[Entries for locating words and elements]

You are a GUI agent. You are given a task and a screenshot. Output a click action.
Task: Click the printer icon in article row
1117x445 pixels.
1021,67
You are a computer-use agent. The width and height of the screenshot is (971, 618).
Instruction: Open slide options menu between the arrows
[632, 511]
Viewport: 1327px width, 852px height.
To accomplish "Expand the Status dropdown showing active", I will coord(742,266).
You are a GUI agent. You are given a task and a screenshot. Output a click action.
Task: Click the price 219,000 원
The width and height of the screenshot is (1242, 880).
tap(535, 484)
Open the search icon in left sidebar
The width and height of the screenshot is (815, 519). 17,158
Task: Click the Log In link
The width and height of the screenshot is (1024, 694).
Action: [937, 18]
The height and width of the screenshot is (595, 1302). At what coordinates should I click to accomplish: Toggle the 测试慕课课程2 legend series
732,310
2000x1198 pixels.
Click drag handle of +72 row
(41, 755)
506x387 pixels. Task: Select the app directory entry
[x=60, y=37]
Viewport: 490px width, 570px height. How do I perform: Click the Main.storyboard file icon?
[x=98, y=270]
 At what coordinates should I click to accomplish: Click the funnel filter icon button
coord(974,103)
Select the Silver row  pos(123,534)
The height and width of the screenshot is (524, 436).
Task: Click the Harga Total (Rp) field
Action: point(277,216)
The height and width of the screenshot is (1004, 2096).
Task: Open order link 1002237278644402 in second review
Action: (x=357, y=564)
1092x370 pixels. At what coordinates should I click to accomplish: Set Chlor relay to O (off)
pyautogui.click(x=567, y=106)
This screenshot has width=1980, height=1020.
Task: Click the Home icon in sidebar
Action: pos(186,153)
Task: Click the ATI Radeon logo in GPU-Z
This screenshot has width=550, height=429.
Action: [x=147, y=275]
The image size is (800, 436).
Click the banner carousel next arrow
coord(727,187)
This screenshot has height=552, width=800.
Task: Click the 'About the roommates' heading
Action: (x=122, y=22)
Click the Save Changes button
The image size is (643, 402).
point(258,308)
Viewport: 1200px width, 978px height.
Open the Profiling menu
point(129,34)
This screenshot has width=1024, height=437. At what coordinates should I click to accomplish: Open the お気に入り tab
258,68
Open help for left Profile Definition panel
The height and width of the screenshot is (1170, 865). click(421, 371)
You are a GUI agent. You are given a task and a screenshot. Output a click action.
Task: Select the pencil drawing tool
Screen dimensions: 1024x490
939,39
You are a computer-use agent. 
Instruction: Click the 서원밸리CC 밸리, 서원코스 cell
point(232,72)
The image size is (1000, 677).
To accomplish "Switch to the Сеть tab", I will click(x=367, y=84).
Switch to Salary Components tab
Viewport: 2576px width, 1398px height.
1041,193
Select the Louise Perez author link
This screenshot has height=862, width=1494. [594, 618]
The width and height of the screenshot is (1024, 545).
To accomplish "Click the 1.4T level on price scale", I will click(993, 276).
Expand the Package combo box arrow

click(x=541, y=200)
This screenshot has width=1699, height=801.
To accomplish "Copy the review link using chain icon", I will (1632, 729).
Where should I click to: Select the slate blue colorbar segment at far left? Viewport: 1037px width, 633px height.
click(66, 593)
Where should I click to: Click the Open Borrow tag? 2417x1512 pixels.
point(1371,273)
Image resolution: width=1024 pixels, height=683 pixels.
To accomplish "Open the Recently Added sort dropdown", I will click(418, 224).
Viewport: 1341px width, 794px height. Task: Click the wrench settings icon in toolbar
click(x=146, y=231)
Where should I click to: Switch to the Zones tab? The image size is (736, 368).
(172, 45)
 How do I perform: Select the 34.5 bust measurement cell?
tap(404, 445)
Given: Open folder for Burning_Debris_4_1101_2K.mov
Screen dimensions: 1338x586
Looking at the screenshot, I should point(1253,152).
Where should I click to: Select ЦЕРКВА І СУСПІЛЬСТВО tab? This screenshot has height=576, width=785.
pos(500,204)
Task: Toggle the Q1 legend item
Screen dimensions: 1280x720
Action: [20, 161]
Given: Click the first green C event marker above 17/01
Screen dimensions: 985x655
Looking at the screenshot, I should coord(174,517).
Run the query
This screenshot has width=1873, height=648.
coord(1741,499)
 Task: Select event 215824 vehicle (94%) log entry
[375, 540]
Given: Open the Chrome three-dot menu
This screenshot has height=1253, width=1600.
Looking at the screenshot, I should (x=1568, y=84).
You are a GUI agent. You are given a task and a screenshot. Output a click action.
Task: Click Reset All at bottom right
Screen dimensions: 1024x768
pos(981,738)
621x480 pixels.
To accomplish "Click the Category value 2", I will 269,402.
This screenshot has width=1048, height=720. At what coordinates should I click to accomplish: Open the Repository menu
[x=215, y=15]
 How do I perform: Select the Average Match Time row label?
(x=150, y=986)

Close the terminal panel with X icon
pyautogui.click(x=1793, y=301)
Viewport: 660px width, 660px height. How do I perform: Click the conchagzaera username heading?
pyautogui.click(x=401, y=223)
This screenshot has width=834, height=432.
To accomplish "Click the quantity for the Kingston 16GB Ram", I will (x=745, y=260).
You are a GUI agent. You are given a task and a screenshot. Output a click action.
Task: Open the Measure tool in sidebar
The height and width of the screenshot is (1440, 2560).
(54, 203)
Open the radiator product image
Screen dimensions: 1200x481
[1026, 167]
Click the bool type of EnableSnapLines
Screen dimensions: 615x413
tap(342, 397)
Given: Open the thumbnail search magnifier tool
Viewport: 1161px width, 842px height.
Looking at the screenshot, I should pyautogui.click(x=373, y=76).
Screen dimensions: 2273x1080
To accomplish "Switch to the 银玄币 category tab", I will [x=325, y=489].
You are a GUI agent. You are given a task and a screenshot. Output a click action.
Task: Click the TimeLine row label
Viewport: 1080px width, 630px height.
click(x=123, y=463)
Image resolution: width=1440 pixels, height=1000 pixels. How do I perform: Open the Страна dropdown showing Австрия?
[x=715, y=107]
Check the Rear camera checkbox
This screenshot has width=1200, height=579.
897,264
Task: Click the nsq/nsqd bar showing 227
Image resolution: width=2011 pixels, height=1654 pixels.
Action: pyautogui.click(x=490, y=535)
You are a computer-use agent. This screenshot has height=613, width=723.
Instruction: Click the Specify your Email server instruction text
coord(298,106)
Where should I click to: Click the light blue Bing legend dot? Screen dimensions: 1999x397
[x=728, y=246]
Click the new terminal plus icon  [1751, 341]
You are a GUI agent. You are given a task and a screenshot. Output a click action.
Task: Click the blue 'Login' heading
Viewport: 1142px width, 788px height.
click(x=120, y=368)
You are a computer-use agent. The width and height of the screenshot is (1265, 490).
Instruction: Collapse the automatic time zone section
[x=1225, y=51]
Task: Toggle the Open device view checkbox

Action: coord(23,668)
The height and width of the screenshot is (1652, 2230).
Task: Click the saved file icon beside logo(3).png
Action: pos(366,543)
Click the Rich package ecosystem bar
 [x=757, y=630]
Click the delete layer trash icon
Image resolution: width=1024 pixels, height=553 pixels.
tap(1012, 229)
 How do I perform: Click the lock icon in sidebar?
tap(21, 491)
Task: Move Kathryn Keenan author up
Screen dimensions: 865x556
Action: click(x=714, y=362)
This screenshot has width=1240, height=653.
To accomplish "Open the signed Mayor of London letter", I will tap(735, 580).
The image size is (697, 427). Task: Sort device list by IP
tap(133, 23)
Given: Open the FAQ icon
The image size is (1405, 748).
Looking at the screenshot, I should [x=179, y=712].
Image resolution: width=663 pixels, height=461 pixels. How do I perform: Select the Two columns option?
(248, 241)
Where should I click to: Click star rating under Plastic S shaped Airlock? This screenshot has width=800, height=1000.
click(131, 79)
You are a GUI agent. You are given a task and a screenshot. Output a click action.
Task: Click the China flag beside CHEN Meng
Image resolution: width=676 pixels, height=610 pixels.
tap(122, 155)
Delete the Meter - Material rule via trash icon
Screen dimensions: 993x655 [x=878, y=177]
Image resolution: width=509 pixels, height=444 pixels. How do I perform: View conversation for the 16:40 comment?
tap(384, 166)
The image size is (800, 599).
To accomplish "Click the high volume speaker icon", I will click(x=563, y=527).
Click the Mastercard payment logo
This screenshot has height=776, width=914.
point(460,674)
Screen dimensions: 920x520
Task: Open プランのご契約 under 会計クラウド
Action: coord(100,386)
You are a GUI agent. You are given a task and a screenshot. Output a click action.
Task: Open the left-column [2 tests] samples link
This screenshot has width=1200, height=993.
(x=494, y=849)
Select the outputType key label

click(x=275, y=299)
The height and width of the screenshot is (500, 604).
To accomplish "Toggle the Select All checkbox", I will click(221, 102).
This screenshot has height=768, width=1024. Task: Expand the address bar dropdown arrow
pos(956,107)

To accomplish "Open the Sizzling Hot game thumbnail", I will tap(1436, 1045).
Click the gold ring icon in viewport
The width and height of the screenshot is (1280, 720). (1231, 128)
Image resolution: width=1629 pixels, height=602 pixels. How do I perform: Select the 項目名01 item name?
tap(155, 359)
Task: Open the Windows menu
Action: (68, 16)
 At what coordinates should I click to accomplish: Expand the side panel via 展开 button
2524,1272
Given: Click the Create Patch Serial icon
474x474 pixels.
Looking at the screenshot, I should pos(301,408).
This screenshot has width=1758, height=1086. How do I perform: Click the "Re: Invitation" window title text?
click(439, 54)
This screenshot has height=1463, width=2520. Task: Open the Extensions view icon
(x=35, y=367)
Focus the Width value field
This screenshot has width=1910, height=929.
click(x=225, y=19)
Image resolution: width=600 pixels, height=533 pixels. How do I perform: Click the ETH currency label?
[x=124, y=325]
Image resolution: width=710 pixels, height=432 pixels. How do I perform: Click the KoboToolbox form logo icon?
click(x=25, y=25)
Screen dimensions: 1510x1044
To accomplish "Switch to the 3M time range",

> [Your goal]
Copy out the lines of the records word for word, from the line containing "Task: Toggle the Q1 legend item" through the line containing "Looking at the screenshot, I should (x=1568, y=84).", with both of those lines included.

> [The reply]
Task: Toggle the Q1 legend item
Screen dimensions: 1280x720
Action: [20, 161]
Given: Click the first green C event marker above 17/01
Screen dimensions: 985x655
Looking at the screenshot, I should coord(174,517).
Run the query
This screenshot has width=1873, height=648.
coord(1741,499)
 Task: Select event 215824 vehicle (94%) log entry
[375, 540]
Given: Open the Chrome three-dot menu
This screenshot has height=1253, width=1600.
Looking at the screenshot, I should (x=1568, y=84).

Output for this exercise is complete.